TASK OBJECTIVE
Provide the number of lines below containing the word "computer", without any other words.
-- GIVEN RECORDS follows --
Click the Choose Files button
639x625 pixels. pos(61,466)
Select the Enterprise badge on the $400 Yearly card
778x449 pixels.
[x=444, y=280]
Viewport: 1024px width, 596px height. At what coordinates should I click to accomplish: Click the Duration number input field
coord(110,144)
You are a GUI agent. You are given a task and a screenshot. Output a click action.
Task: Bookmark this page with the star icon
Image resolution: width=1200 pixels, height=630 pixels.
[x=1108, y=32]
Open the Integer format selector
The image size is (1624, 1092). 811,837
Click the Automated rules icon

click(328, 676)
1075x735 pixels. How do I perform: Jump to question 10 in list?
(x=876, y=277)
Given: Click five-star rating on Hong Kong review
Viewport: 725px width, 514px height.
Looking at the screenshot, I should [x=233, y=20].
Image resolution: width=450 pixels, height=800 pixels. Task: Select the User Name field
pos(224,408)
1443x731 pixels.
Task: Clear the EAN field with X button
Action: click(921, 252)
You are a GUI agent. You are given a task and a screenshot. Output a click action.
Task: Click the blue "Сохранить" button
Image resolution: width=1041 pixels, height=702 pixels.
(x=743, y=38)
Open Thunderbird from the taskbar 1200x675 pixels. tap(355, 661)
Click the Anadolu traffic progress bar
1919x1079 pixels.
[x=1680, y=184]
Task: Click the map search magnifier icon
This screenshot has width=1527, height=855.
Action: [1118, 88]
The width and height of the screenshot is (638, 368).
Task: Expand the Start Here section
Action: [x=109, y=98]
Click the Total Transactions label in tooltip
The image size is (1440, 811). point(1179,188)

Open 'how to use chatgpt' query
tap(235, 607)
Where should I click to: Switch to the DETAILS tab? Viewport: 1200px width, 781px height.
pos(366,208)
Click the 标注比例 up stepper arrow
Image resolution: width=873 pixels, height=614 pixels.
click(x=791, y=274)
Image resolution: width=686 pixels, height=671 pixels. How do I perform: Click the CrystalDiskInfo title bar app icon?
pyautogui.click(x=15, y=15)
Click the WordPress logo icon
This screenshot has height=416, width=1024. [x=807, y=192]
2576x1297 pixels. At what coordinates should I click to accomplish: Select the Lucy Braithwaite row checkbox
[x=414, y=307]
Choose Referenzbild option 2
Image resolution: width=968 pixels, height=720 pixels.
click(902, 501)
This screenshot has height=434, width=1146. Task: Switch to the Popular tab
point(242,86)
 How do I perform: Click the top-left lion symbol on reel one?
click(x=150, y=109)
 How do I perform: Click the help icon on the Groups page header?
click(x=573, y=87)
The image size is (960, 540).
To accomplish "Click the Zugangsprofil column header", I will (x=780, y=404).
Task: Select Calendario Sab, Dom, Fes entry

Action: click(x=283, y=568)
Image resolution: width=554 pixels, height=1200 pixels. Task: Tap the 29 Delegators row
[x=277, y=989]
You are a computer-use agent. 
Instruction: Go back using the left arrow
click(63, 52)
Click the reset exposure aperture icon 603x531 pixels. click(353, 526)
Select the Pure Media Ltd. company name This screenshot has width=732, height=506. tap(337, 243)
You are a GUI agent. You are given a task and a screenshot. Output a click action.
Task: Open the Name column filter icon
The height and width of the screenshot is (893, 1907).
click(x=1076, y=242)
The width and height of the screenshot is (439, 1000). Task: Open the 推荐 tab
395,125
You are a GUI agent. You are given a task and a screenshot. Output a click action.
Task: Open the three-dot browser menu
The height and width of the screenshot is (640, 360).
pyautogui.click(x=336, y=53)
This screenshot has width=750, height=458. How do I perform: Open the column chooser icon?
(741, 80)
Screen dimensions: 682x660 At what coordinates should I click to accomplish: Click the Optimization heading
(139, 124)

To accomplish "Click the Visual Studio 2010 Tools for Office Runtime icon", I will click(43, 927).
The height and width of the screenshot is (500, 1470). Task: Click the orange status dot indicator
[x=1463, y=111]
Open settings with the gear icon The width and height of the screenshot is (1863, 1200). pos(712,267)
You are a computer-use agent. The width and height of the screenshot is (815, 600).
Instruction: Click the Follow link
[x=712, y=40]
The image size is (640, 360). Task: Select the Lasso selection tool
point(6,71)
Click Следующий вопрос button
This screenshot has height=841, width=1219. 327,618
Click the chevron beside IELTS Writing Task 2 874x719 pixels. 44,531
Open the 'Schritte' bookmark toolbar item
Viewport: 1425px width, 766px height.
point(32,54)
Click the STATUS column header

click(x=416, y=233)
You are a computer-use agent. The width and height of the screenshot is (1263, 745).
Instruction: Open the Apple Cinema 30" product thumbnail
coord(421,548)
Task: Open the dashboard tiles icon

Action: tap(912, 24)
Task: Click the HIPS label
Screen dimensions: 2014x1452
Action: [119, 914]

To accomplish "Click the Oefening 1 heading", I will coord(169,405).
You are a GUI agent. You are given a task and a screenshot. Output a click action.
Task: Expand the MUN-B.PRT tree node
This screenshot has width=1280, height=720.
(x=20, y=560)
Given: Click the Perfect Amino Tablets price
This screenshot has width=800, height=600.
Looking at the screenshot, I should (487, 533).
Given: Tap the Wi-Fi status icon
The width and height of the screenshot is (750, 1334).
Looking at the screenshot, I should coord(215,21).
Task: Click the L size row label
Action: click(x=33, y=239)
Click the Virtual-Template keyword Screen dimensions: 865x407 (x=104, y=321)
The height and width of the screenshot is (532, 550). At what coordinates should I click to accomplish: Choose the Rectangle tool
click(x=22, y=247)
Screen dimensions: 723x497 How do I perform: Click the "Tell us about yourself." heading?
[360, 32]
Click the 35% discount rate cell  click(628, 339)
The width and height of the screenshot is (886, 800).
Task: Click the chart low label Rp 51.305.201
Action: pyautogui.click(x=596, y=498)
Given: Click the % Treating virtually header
-- GIVEN RECORDS concluded --
TASK RESPONSE
3